▸ Data supplied
=-=-=-=-=

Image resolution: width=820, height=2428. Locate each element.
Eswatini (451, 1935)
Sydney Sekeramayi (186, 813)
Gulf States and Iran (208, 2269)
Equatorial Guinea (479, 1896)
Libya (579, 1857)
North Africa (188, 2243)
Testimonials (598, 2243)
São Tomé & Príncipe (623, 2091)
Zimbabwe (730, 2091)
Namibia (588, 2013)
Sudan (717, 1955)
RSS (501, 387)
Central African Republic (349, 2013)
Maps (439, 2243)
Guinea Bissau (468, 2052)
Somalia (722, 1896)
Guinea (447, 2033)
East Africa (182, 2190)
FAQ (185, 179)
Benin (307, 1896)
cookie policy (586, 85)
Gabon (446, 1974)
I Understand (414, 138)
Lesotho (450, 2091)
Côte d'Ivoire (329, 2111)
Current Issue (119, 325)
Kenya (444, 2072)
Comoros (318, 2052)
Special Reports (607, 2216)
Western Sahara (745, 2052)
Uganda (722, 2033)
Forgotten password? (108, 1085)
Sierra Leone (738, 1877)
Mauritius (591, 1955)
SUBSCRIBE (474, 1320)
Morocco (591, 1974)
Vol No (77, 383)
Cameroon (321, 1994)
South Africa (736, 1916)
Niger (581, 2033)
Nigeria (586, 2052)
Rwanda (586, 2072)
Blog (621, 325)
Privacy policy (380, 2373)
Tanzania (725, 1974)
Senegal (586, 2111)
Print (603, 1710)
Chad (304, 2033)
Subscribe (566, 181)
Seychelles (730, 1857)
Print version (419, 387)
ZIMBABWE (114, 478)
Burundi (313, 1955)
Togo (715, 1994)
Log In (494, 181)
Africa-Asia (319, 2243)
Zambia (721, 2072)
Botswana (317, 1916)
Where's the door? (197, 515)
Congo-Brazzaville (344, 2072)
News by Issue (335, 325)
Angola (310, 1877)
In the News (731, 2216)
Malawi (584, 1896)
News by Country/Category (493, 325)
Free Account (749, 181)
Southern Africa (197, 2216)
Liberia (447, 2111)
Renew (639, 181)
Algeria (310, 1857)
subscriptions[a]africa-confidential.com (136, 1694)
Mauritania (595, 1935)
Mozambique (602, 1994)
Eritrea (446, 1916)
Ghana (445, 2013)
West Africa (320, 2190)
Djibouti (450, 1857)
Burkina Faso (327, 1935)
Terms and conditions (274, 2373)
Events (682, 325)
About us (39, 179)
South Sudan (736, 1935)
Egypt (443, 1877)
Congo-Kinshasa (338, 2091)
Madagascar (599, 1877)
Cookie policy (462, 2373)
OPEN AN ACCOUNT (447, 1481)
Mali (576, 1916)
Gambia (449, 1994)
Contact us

=-=-=-=-=

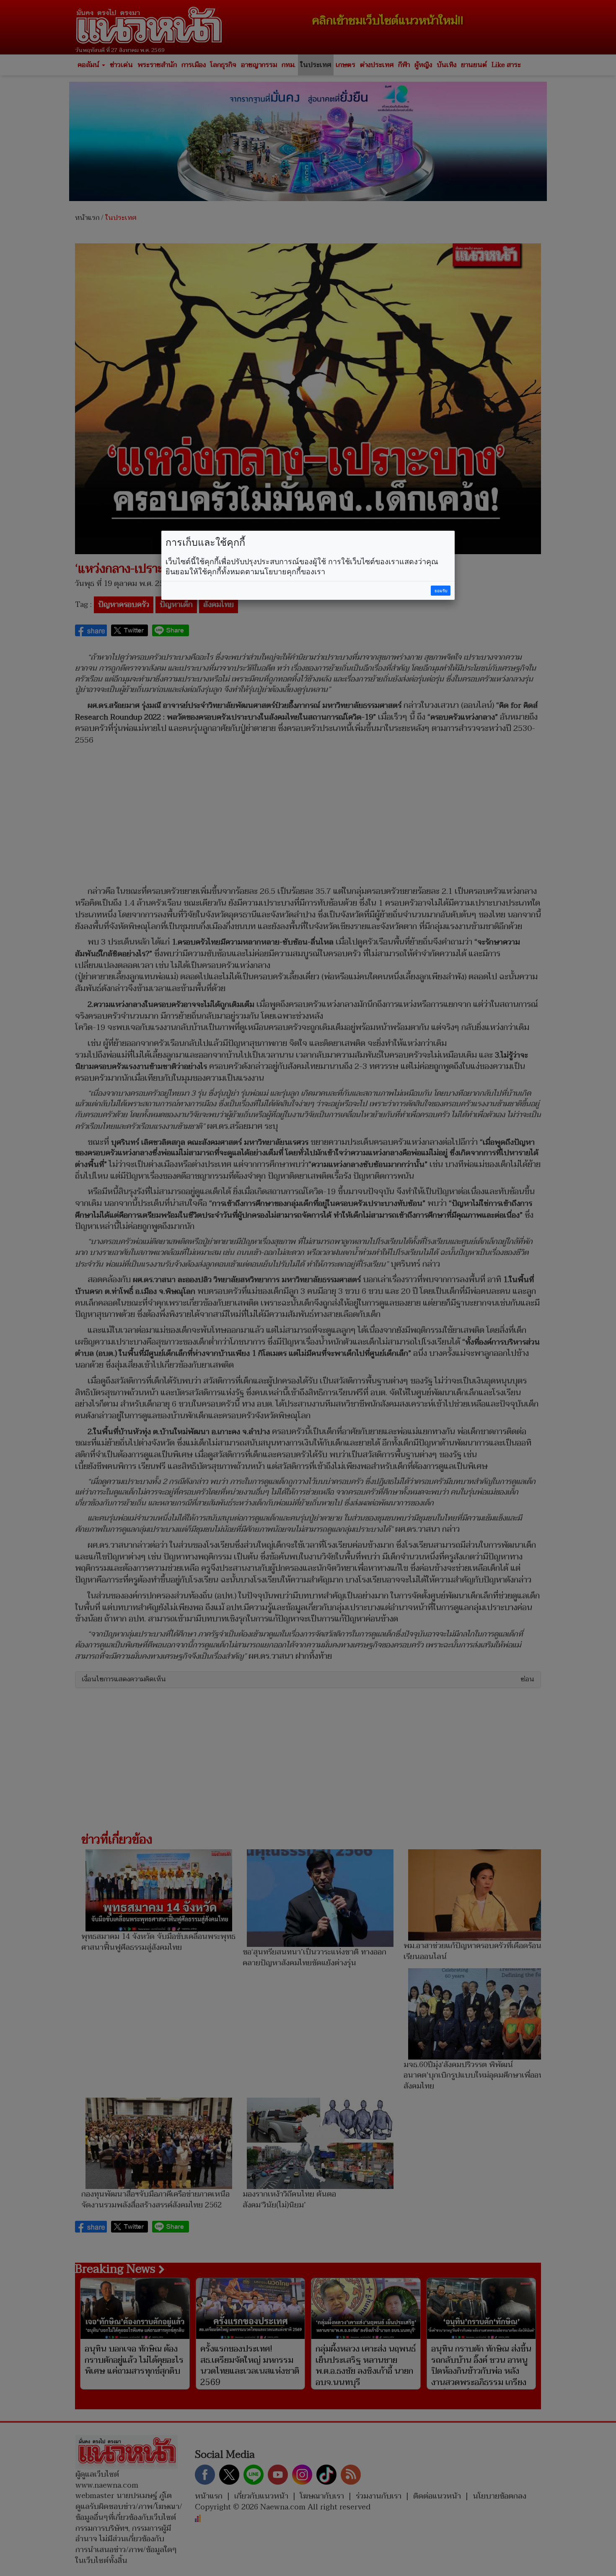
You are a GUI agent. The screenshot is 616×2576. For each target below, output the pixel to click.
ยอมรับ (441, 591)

=-=-=-=-=

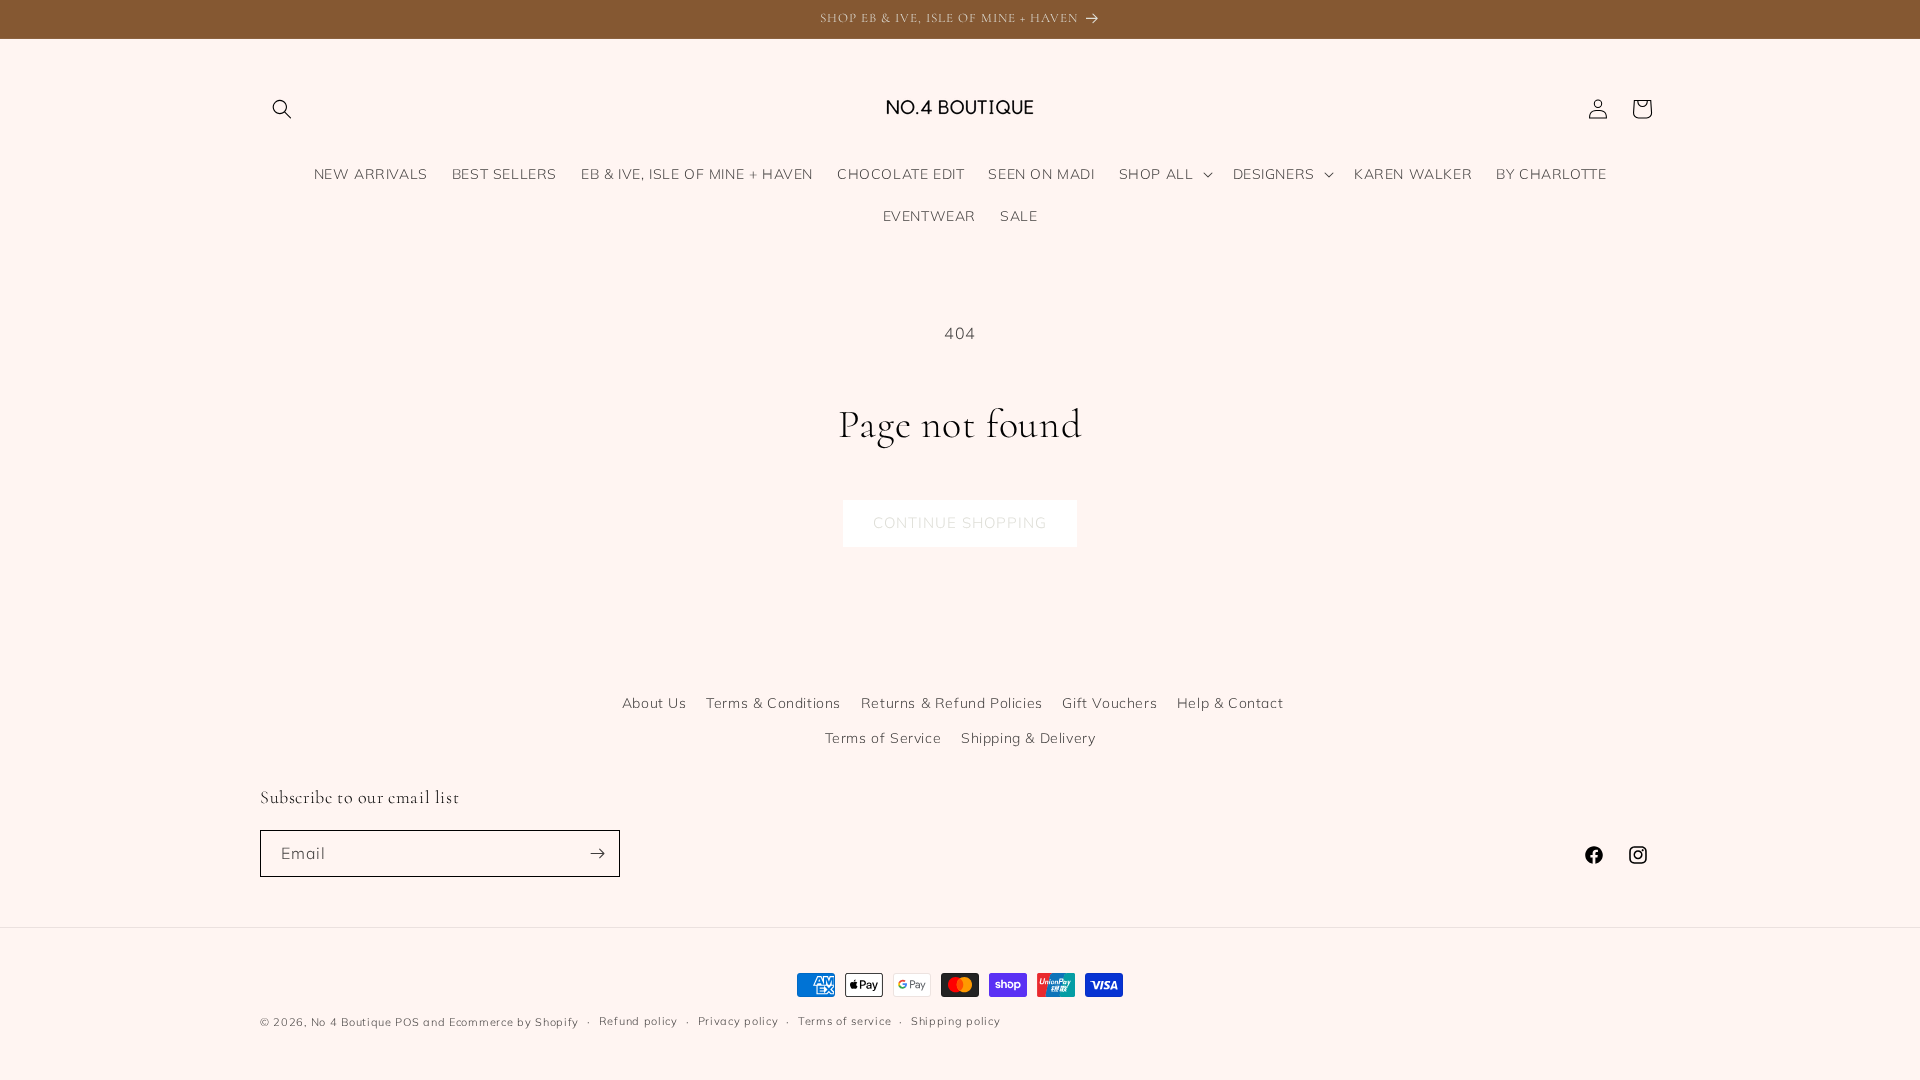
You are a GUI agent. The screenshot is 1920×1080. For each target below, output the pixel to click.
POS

=-=-=-=-=

▸ Required action
The range runs from the line above containing "Somalia (722, 1896)" to the line containing "Congo-Kinshasa (338, 2091)", inclusive. Restate those lines word for word and no others.

▸ Result
Somalia (722, 1896)
Guinea (447, 2033)
East Africa (182, 2190)
FAQ (185, 179)
Benin (307, 1896)
cookie policy (586, 85)
Gabon (446, 1974)
I Understand (414, 138)
Lesotho (450, 2091)
Côte d'Ivoire (329, 2111)
Current Issue (119, 325)
Kenya (444, 2072)
Comoros (318, 2052)
Special Reports (607, 2216)
Western Sahara (745, 2052)
Uganda (722, 2033)
Forgotten password? (108, 1085)
Sierra Leone (738, 1877)
Mauritius (591, 1955)
SUBSCRIBE (474, 1320)
Morocco (591, 1974)
Vol No (77, 383)
Cameroon (321, 1994)
South Africa (736, 1916)
Niger (581, 2033)
Nigeria (586, 2052)
Rwanda (586, 2072)
Blog (621, 325)
Privacy policy (380, 2373)
Tanzania (725, 1974)
Senegal (586, 2111)
Print (603, 1710)
Chad (304, 2033)
Subscribe (566, 181)
Seychelles (730, 1857)
Print version (419, 387)
ZIMBABWE (114, 478)
Burundi (313, 1955)
Togo (715, 1994)
Log In (494, 181)
Africa-Asia (319, 2243)
Zambia (721, 2072)
Botswana (317, 1916)
Where's the door? (197, 515)
Congo-Brazzaville (344, 2072)
News by Issue (335, 325)
Angola (310, 1877)
In the News (731, 2216)
Malawi (584, 1896)
News by Country/Category (493, 325)
Free Account (749, 181)
Southern Africa (197, 2216)
Liberia (447, 2111)
Renew (639, 181)
Algeria (310, 1857)
subscriptions[a]africa-confidential.com (136, 1694)
Mauritania (595, 1935)
Mozambique (602, 1994)
Eritrea (446, 1916)
Ghana (445, 2013)
West Africa (320, 2190)
Djibouti (450, 1857)
Burkina Faso (327, 1935)
Terms and conditions (274, 2373)
Events (682, 325)
About us (39, 179)
South Sudan (736, 1935)
Egypt (443, 1877)
Congo-Kinshasa (338, 2091)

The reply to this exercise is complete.